Data lines
********

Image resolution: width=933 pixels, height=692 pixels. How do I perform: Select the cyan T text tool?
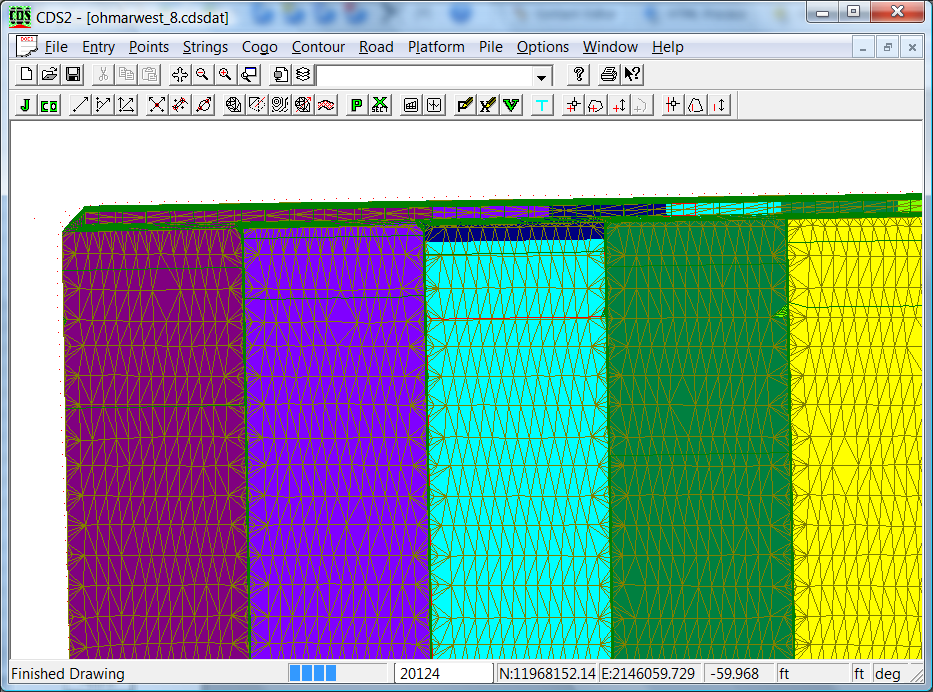point(542,105)
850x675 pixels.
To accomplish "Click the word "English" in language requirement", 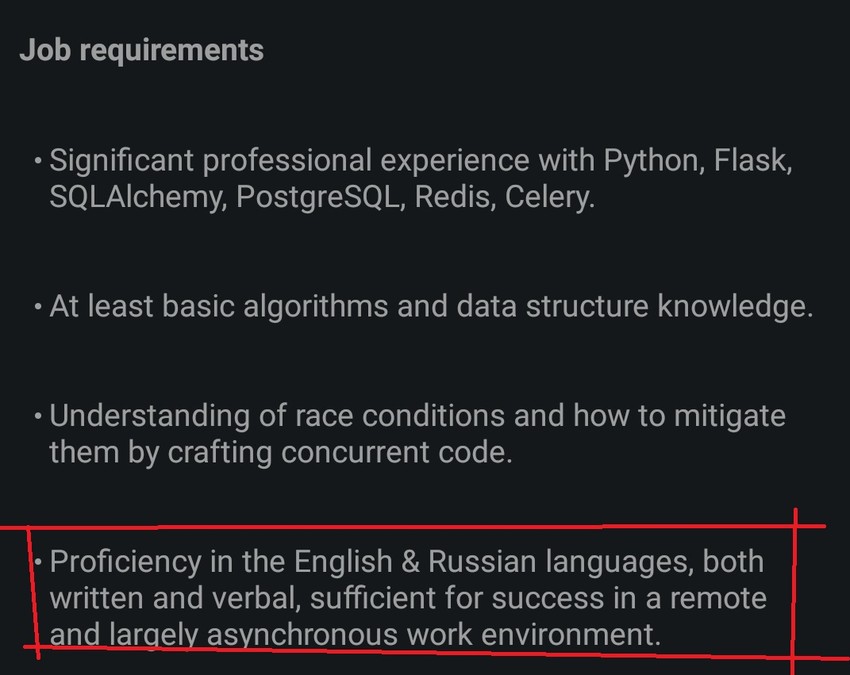I will [343, 561].

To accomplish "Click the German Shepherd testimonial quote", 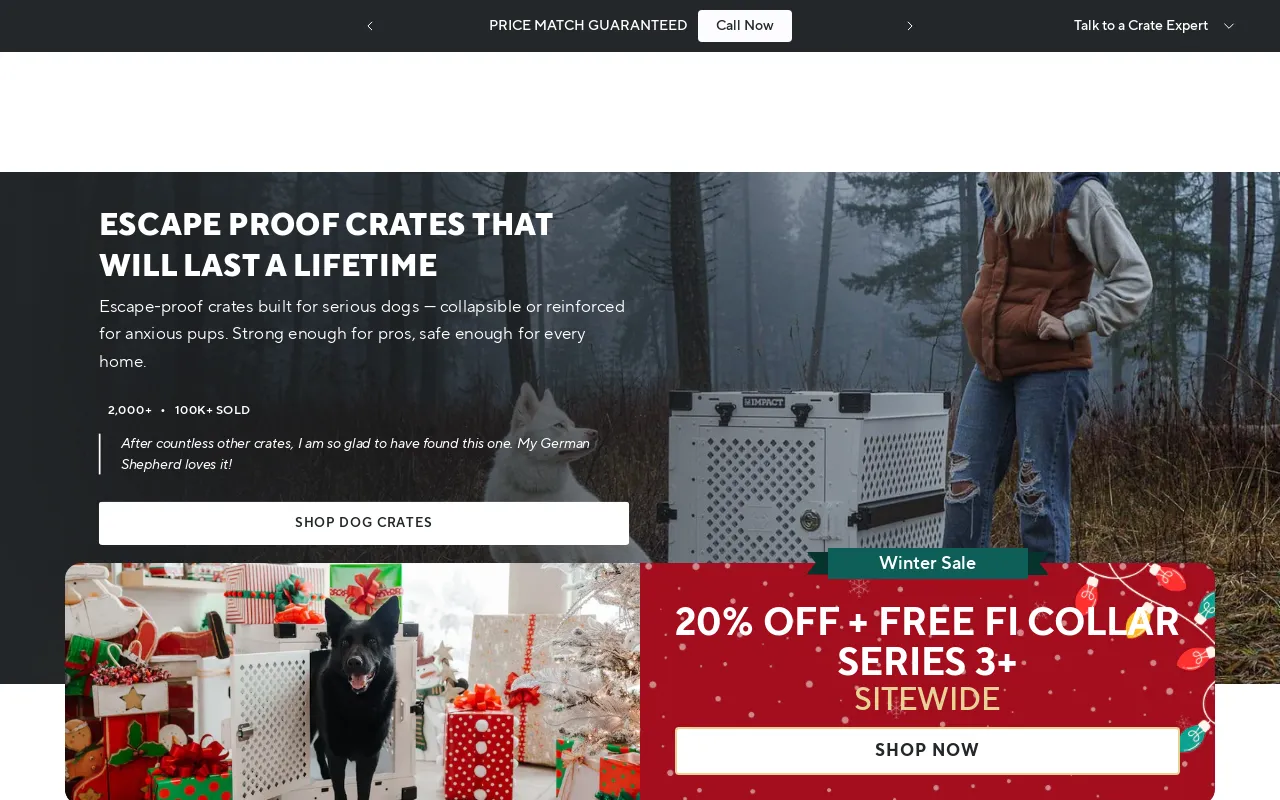I will click(355, 454).
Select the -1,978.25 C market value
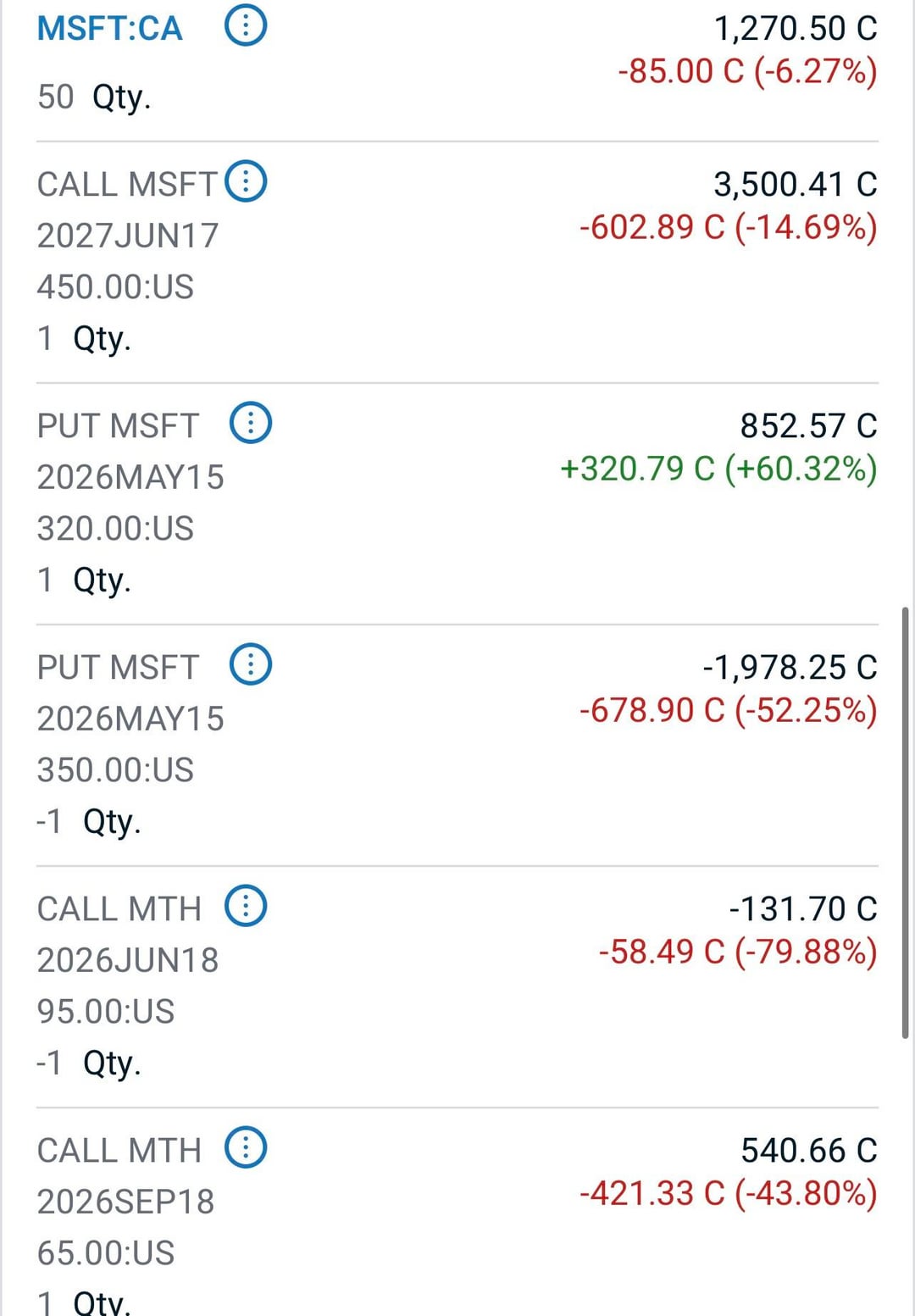The image size is (915, 1316). pos(789,668)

********

YOUR GOAL ::
How many of the lines above contain the word "Select"? Reply with the number only.

SOLUTION TO THIS PROBLEM ::
2